Bluey had his orders to condescend. And there was a confidence about him. He knew who he was, and he found comfort in the bulk of his body when he compared it to their slender forms. He was stronger, brought up on lamb and butterfat; he was not English but a New Zealander. He had nothing to be ashamed of. Theirs was the famine, the knowledge of having had and lost. So he tried to be fine and courtly, appreciative of the broken city by the sluggish river, with its citizens who just hadn’t had the advantages he’d had.
‘Do you speak Italian?’ Bluey asked.
‘And French.’
‘Egyptian?’
‘Arabic? We spoke French at home, but I am a soldier now and so I must give orders in another language.’
‘I wish I could speak Egyptian,’ said Bluey. ‘What sort of soldier are you?’
‘This badge here means that I am in the cavalry. My friend here is in the artillery, even though he does not wear a uniform…Have another beer.’ The beer was Stella, brewed in the city. It was weak and tasted of onions. ‘Why do you wish this? To speak a language that is not your own.’
‘It makes things easier to get on with. Have a drink, find a girl, that sort of thing.’
‘You wish to find a girl?’
‘I suppose I do.’
‘The only word of Arabic you need for a bint is talahena.’
‘What does that mean?’
‘It means “come here”.’
‘In one of the languages of my country you would say haere mai.’
‘I was a boy the last time I saw a New Zealand soldier,’ said another of the men.

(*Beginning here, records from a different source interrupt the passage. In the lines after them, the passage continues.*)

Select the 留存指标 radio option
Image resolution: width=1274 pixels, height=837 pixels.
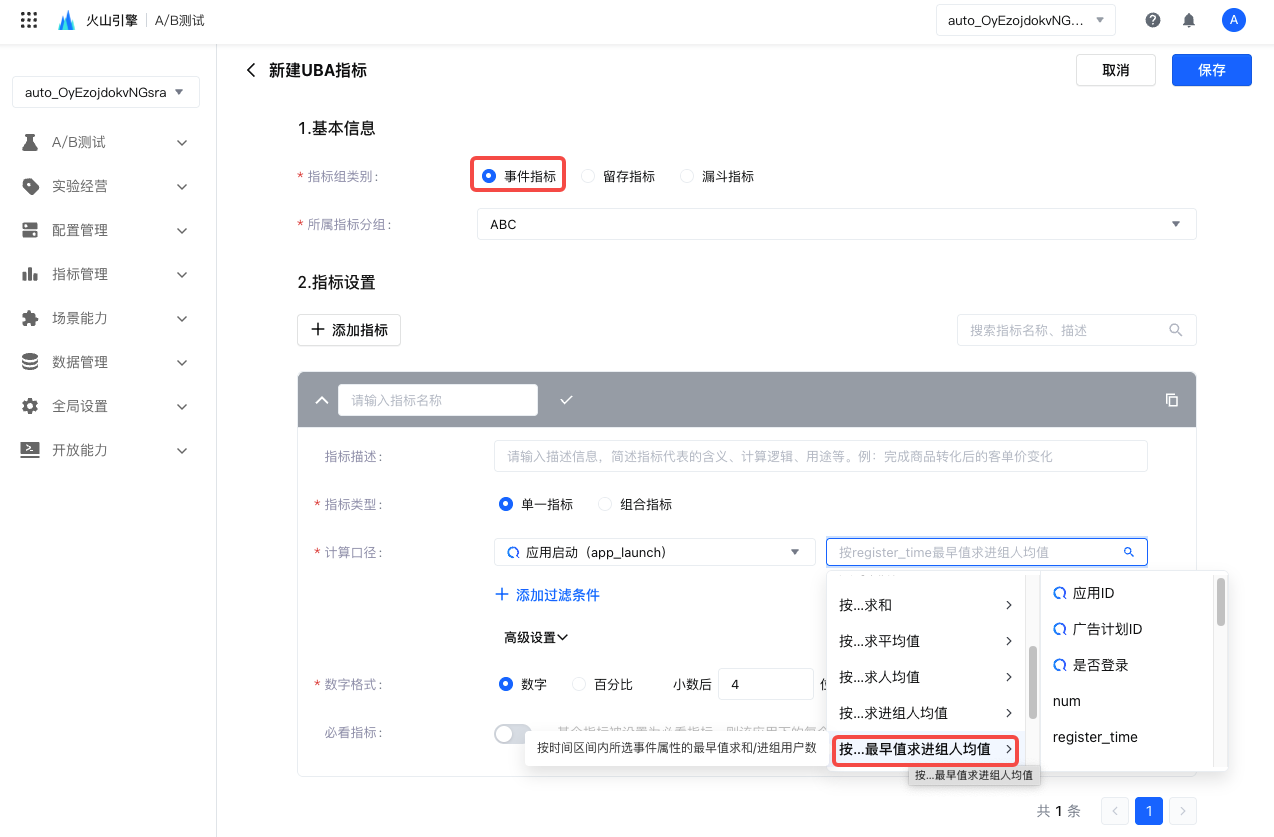click(x=589, y=176)
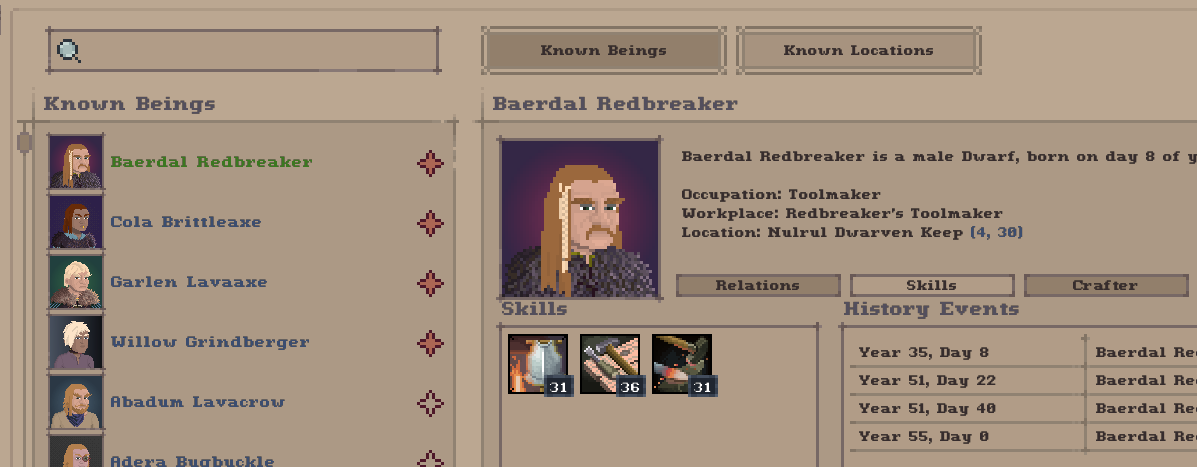
Task: Select Garlen Lavaaxe in the list
Action: pos(189,282)
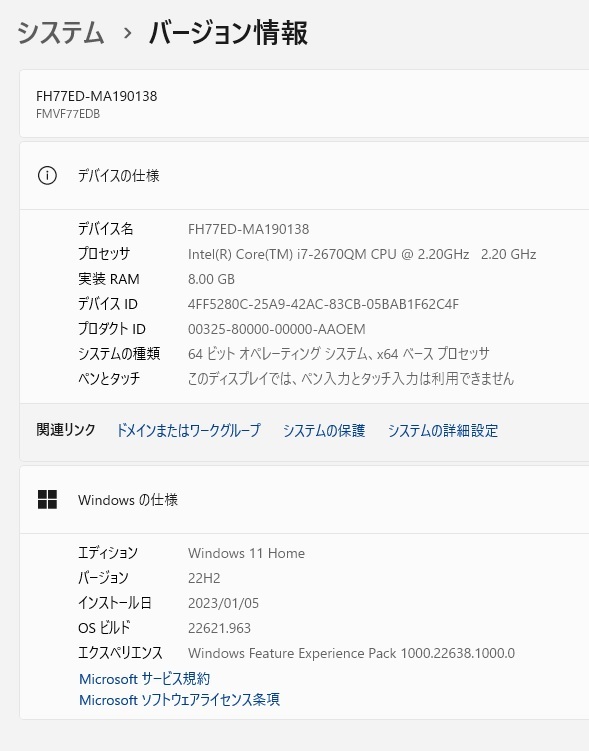Screen dimensions: 589x751
Task: Open ドメインまたはワークグループ link
Action: click(189, 430)
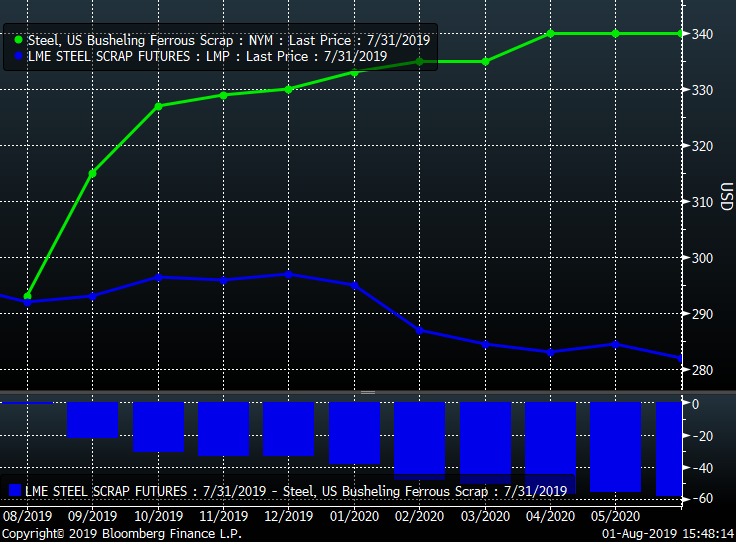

His English was better; he looked the most Egyptian of the three. ‘This was in the first war. Your people did not have a good reputation.’
‘My uncle was an Anzac.’
There was a questioning look.
‘A soldier in the first war.’
‘They burned down the street where you could have found girls. They were not kind. Especially to the girls.’
There were some words in a language Bluey didn’t understand. ‘Rioting,’ said the Egyptian-looking one. ‘The word he wishes to use is riot.’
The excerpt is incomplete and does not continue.